PROBLEM TO WORK ON: Print out the records in full, keeping each word unchanged.

DATA SECTION:

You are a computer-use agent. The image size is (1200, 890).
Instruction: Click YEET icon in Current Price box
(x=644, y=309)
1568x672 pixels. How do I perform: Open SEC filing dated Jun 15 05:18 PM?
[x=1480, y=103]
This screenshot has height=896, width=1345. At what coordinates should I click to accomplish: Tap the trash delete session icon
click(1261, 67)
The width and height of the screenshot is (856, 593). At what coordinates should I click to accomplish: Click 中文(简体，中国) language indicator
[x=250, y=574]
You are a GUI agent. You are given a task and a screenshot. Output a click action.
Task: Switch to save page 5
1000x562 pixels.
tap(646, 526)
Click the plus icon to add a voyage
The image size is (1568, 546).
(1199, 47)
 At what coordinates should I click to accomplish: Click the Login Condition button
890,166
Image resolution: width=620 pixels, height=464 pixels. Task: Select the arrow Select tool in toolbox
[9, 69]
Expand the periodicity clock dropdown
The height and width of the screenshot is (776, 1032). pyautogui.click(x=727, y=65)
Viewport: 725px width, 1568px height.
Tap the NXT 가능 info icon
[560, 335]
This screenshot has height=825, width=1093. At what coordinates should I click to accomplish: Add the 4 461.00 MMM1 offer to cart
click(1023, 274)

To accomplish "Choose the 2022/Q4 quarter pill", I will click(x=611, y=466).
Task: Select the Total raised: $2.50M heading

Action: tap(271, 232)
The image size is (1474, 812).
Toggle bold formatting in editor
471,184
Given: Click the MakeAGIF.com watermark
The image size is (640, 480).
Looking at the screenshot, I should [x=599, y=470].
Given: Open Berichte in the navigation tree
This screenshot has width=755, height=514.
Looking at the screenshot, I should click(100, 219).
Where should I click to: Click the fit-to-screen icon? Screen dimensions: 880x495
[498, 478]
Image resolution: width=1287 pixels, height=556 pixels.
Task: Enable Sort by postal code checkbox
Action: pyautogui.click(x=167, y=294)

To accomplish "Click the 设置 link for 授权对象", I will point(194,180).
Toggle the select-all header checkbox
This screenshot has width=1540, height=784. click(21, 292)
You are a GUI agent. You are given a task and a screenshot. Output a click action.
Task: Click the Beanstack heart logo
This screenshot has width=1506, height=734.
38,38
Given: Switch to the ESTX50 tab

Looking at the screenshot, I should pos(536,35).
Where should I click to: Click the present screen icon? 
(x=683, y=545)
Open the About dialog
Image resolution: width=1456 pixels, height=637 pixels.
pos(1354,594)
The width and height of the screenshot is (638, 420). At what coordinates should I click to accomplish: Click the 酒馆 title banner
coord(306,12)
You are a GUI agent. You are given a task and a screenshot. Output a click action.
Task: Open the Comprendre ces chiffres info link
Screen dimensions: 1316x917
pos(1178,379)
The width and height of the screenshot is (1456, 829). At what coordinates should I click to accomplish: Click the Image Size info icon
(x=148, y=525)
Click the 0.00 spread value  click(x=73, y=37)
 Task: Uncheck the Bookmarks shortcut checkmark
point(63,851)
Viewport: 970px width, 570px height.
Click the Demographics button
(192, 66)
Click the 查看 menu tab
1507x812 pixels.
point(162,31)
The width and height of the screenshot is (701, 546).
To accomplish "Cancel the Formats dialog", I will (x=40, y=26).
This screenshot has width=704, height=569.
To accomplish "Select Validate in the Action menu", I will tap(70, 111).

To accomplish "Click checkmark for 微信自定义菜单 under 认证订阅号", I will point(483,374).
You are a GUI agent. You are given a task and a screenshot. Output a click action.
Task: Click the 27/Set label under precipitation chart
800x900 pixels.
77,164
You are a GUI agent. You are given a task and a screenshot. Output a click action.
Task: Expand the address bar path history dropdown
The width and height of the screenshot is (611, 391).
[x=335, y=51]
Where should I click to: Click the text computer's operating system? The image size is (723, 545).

RESULT BELOW:
You are a computer-use agent. The image size is (1200, 890).
Instruction: Click YEET icon in Current Price box
(x=644, y=309)
1568x672 pixels. How do I perform: Open SEC filing dated Jun 15 05:18 PM?
[x=1480, y=103]
This screenshot has height=896, width=1345. At what coordinates should I click to accomplish: Tap the trash delete session icon
click(1261, 67)
The width and height of the screenshot is (856, 593). At what coordinates should I click to accomplish: Click 中文(简体，中国) language indicator
[x=250, y=574]
You are a GUI agent. You are given a task and a screenshot. Output a click action.
Task: Switch to save page 5
1000x562 pixels.
tap(646, 526)
Click the plus icon to add a voyage
The image size is (1568, 546).
(1199, 47)
 At what coordinates should I click to accomplish: Click the Login Condition button
890,166
Image resolution: width=620 pixels, height=464 pixels. Task: Select the arrow Select tool in toolbox
[9, 69]
Expand the periodicity clock dropdown
The height and width of the screenshot is (776, 1032). pyautogui.click(x=727, y=65)
Viewport: 725px width, 1568px height.
Tap the NXT 가능 info icon
[560, 335]
This screenshot has height=825, width=1093. At what coordinates should I click to accomplish: Add the 4 461.00 MMM1 offer to cart
click(1023, 274)

To accomplish "Choose the 2022/Q4 quarter pill", I will click(x=611, y=466).
Task: Select the Total raised: $2.50M heading

Action: tap(271, 232)
The image size is (1474, 812).
Toggle bold formatting in editor
471,184
Given: Click the MakeAGIF.com watermark
The image size is (640, 480).
Looking at the screenshot, I should [x=599, y=470].
Given: Open Berichte in the navigation tree
This screenshot has width=755, height=514.
Looking at the screenshot, I should click(100, 219).
Where should I click to: Click the fit-to-screen icon? Screen dimensions: 880x495
[498, 478]
Image resolution: width=1287 pixels, height=556 pixels.
Task: Enable Sort by postal code checkbox
Action: pyautogui.click(x=167, y=294)

To accomplish "Click the 设置 link for 授权对象", I will point(194,180).
Toggle the select-all header checkbox
This screenshot has width=1540, height=784. click(21, 292)
You are a GUI agent. You are given a task and a screenshot. Output a click action.
Task: Click the Beanstack heart logo
This screenshot has width=1506, height=734.
38,38
Given: Switch to the ESTX50 tab

Looking at the screenshot, I should pos(536,35).
Where should I click to: Click the present screen icon? 
(x=683, y=545)
Open the About dialog
Image resolution: width=1456 pixels, height=637 pixels.
pos(1354,594)
The width and height of the screenshot is (638, 420). At what coordinates should I click to accomplish: Click the 酒馆 title banner
coord(306,12)
You are a GUI agent. You are given a task and a screenshot. Output a click action.
Task: Open the Comprendre ces chiffres info link
Screen dimensions: 1316x917
pos(1178,379)
The width and height of the screenshot is (1456, 829). At what coordinates should I click to accomplish: Click the Image Size info icon
(x=148, y=525)
Click the 0.00 spread value  click(x=73, y=37)
 Task: Uncheck the Bookmarks shortcut checkmark
point(63,851)
Viewport: 970px width, 570px height.
Click the Demographics button
(192, 66)
Click the 查看 menu tab
1507x812 pixels.
point(162,31)
The width and height of the screenshot is (701, 546).
To accomplish "Cancel the Formats dialog", I will (x=40, y=26).
This screenshot has width=704, height=569.
To accomplish "Select Validate in the Action menu", I will tap(70, 111).

To accomplish "Click checkmark for 微信自定义菜单 under 认证订阅号", I will point(483,374).
You are a GUI agent. You are given a task and a screenshot. Output a click action.
Task: Click the 27/Set label under precipitation chart
800x900 pixels.
77,164
You are a GUI agent. You are given a task and a screenshot. Output a click action.
Task: Expand the address bar path history dropdown
The width and height of the screenshot is (611, 391).
[x=335, y=51]
Where should I click to: Click the text computer's operating system? The image size is (723, 545).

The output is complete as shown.